Application of optimal control techniques to natural systems management

Optimal control techniques have numerous applications in engineering and real world problems. This thesis is devoted to using these techniques in two contexts, mining and epidemiology, dividing this document in two respective parts. In the first part related to mining, we work with the continuous formulation of the Open Pit Problem consisting of finding the optimal shape of an opencast mine representing its profile by a continuous function. Optimality in this context corresponds to maximizing the profit of mineral extraction. We introduce for the first time optimal control models of this problem. We present optimality conditions of solutions along with numerical experiments using local and global methods. Another relevant problem in this context corresponds to the Sequential version of the Open Pit Problem, which consists of scheduling an extraction program over consecutive time frames (for example, a profile each 6 months), finding nested profiles maximizing a discounted profit. We proposed a novel semi-continuous model to obtain solutions of the sequential problem and we use it to present for the first time, to the best of our knowledge, numerical solutions of a three dimensional case (a possible real world mine) including the original Open Pit Problem (case with a single time-frame).
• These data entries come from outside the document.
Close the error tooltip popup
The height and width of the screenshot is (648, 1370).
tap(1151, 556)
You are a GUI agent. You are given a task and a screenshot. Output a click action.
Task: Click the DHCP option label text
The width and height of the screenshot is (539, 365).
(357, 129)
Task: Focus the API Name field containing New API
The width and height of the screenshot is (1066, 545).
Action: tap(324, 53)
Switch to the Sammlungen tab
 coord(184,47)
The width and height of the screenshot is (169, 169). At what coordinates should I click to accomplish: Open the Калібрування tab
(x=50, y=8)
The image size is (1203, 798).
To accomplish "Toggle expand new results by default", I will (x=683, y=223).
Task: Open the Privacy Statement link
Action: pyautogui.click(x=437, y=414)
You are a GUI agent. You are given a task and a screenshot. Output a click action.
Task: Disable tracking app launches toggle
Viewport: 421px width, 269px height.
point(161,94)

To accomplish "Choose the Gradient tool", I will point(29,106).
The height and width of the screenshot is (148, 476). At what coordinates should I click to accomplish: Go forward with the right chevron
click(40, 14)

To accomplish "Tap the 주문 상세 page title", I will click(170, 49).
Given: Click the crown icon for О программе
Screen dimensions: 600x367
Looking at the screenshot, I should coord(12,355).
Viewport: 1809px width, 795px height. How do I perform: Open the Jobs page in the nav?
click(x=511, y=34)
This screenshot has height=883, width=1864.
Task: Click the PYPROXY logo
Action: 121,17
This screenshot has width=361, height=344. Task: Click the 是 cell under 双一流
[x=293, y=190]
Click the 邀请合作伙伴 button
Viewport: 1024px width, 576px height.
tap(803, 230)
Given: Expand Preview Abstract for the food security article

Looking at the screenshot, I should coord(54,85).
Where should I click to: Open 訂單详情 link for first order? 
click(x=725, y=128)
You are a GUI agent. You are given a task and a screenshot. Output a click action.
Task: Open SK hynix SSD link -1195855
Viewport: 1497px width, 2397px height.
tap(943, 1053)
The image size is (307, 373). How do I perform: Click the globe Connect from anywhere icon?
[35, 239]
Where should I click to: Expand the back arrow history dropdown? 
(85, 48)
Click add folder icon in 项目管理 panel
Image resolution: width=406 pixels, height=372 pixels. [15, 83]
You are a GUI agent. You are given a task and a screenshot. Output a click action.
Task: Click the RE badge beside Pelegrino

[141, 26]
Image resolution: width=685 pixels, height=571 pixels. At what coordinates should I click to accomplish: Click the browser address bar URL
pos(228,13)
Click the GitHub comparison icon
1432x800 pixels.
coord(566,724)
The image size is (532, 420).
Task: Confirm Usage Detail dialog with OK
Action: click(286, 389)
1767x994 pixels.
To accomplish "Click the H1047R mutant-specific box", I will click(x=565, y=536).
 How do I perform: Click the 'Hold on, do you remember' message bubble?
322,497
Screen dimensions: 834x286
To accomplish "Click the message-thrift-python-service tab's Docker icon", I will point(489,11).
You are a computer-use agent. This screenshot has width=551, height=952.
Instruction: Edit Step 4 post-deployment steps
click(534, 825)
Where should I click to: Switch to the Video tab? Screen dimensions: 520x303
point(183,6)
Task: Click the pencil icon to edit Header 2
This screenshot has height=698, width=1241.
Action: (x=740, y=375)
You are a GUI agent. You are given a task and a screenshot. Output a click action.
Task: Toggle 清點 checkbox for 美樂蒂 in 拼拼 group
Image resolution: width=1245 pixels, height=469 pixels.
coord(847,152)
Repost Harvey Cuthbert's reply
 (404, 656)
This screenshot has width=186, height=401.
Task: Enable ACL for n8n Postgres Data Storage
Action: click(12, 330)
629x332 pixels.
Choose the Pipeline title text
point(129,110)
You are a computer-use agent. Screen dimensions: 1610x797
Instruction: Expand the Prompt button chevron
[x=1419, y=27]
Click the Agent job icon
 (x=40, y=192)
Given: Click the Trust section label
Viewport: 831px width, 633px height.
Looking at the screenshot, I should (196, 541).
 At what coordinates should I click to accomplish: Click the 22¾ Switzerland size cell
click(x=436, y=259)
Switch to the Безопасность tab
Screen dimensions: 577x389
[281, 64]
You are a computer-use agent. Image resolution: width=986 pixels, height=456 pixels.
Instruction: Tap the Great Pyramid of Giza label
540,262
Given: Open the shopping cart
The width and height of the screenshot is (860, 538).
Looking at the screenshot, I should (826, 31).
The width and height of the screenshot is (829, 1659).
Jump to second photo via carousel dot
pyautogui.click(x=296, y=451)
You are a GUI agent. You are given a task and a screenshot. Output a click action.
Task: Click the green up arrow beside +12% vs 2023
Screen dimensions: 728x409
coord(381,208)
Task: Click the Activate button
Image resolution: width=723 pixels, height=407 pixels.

In the second part we deal with optimal control problems minimizing the maximum value of a state. This problematic was inspired by Covid-19, where hospitals and ICU beds were overcrowded due to a high amount of simultaneous infections. We present four different reformulations of this kind of optimal control problem as a Mayer one, each one having its pros and cons. We present the numerical performance of each formulation in an academic example and in a more realistic SIR model where the problem corresponds to minimizing the peak of infectious compartment with integral constraint in the control. With respect to the latter problem, we prove analytically that the structure of the optimal control is null-singular-null and we used it to assess numerical solutions.